━━ Supplied text

Since Russia’s unprovoked and unjustified invasion of Ukraine in February 2022, the Council has adopted ten packages of sanctions against Russia and Belarus. The sanctions aim at weakening Russia’s ability to finance the war and specifically target the political, military and economic elite responsible for the invasion.
The restrictive measures do not target Russian society. That is why areas such as food, agriculture, health and pharmaceuticals are excluded from the restrictive measures imposed.
Timeline – EU restrictive measures against Russia over Ukraine (background information)
Economic indicators are showing that the restrictive measures taken in Europe and elsewhere against Russia have had an impact on the Russian economy.
The Russian economy is shrinking
According to the World Bank, the International Monetary Fund (IMF) and the Organisation for Economic Cooperation and Development (OECD), 2022 was a bad year for the Russian economy. It is estimated that in 2022, Russia’s gross domestic product (GDP) dropped by at least 2.2% in the best-case scenario and by up to 3.9% in the worst-case scenario.

━━━━
━━ Data

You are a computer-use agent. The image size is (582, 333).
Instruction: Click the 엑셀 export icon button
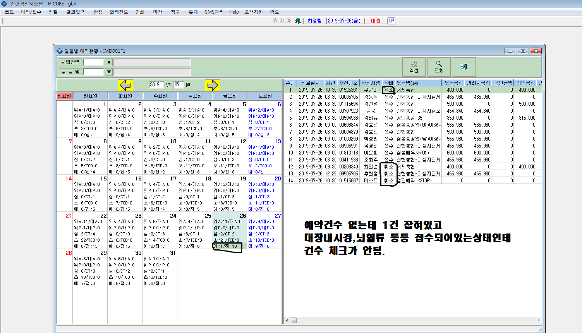[x=414, y=67]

━━━━

Work instruction A >>
Retype the sanctions text word for word, from "The restrictive measures do" to "restrictive measures imposed.".
Work instruction B >>
Carry on the text about EU sanctions against Russia, beginning right after its final sentence.

Output A >>
The restrictive measures do not target Russian society. That is why areas such as food, agriculture, health and pharmaceuticals are excluded from the restrictive measures imposed.

Output B >>
Russia’s economy may continue to shrink in 2023. Its GDP is forecast to decline by 5.6% in the worst-case scenario (OECD) or by 3.3% according to the World Bank. The IMF expects slight growth in 2023 (0.3%).
Declining trade, soaring inflation
The restrictive measures target the imports of certain goods from Russia and the export of certain goods to Russia. The list of banned products is designed to maximise the negative impact of the sanctions on the Russian economy while limiting the consequences for EU businesses and citizens.
Figures are proving that the restrictive measures are yielding results. Both the World Bank and the IMF estimated that in 2022, Russia’s trade in goods and services was set to decline significantly. In 2023, exports will continue to decline, while imports are expected to be higher than in 2022.